▶ Data in this exercise:

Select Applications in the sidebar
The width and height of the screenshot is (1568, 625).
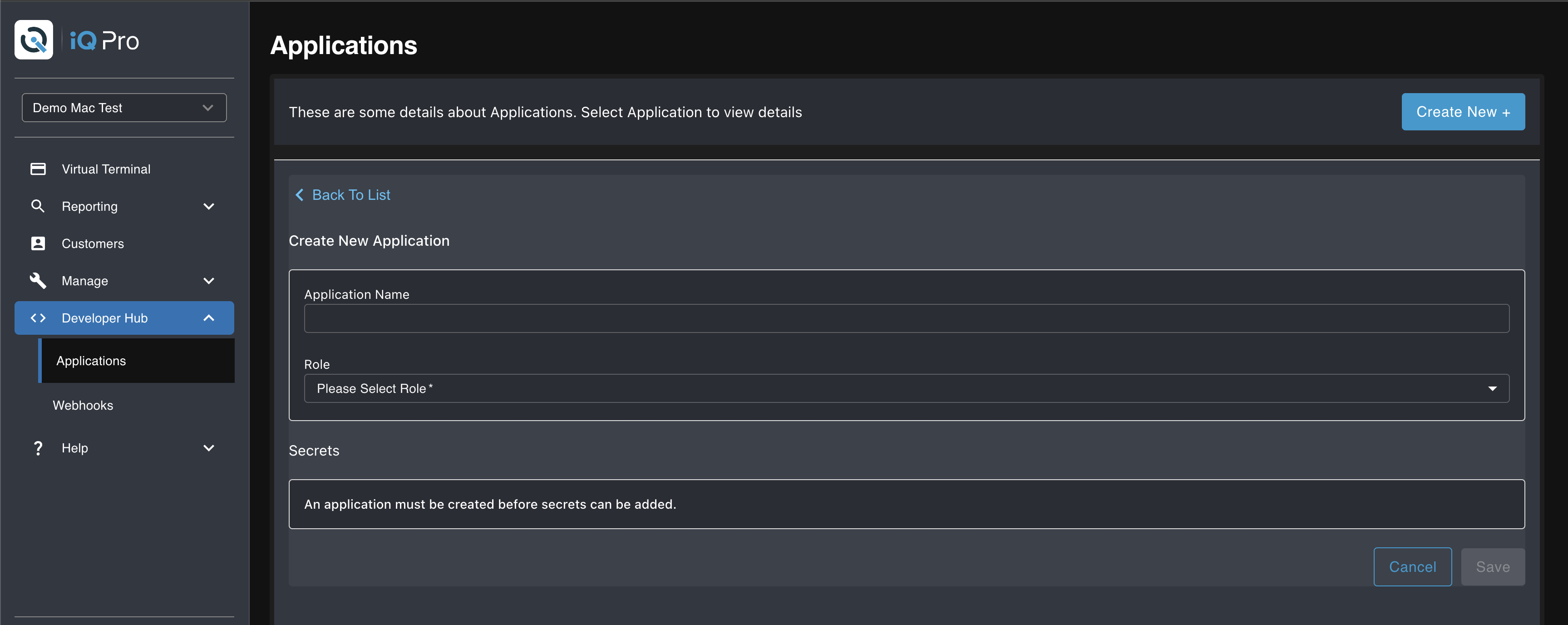click(91, 361)
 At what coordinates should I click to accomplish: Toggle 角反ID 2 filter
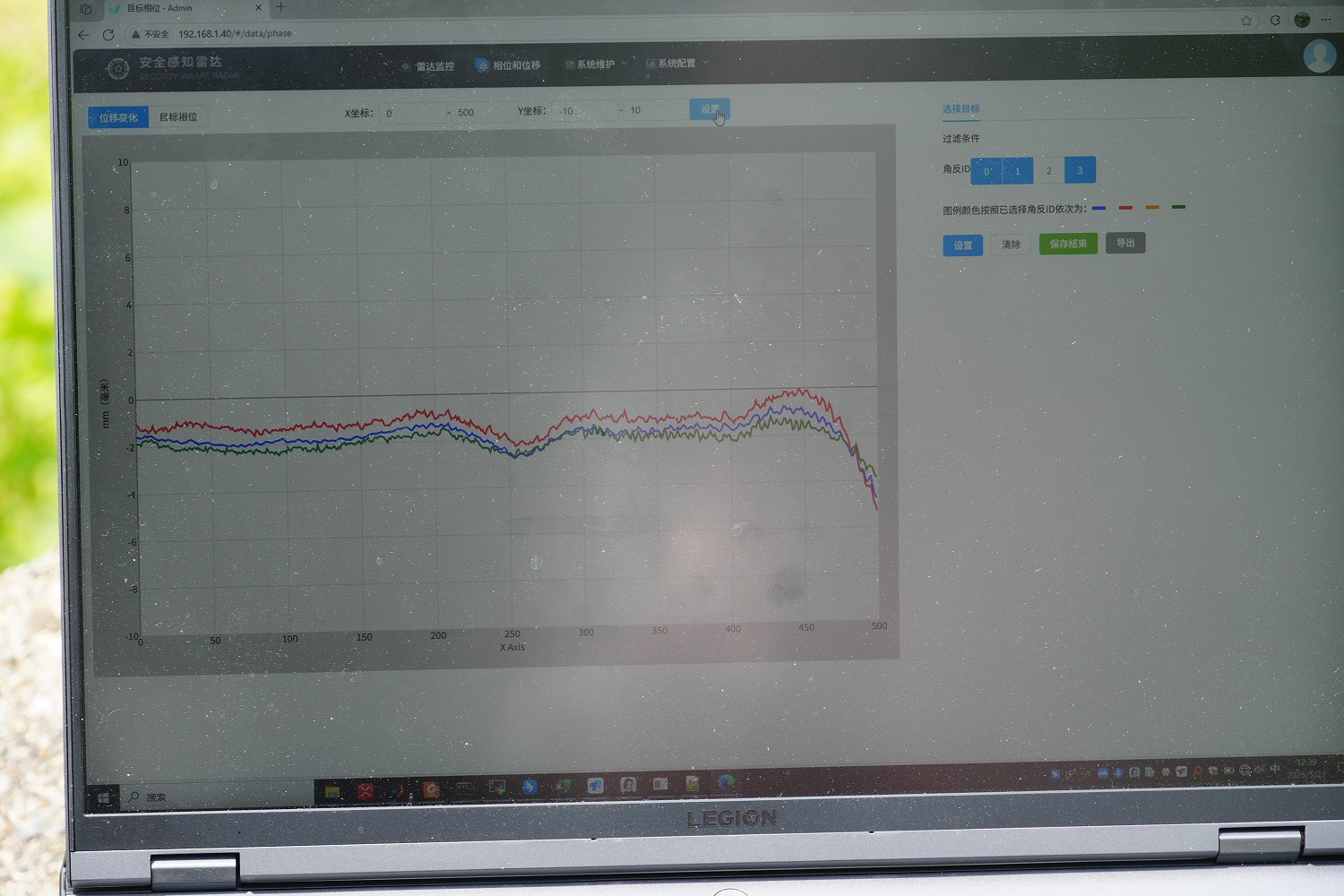point(1048,170)
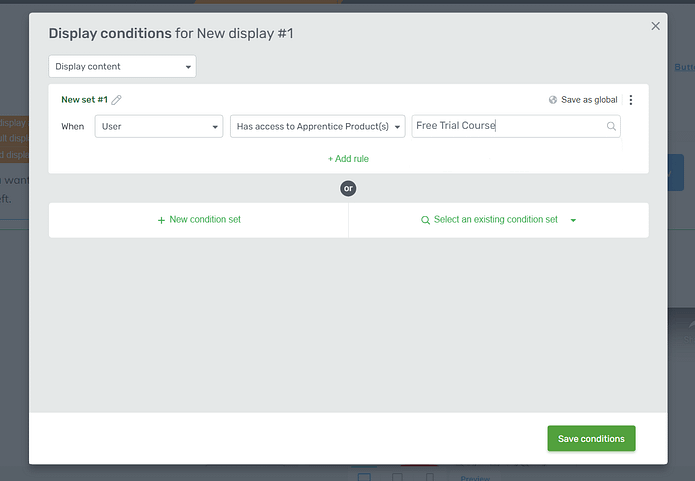Open the Has access to Apprentice Product(s) dropdown

318,127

▶ Work to do:
Express the rows above as a JSON list of strings, one string per line and with blank lines left out. Leave the pictures out of the answer.

▶ Correct response:
[
  "Select Applications in the sidebar",
  "The width and height of the screenshot is (1568, 625).",
  "click(91, 361)",
  " At what coordinates should I click to accomplish: Toggle 角反ID 2 filter",
  "point(1048,170)",
  "Open the Has access to Apprentice Product(s) dropdown",
  "318,127"
]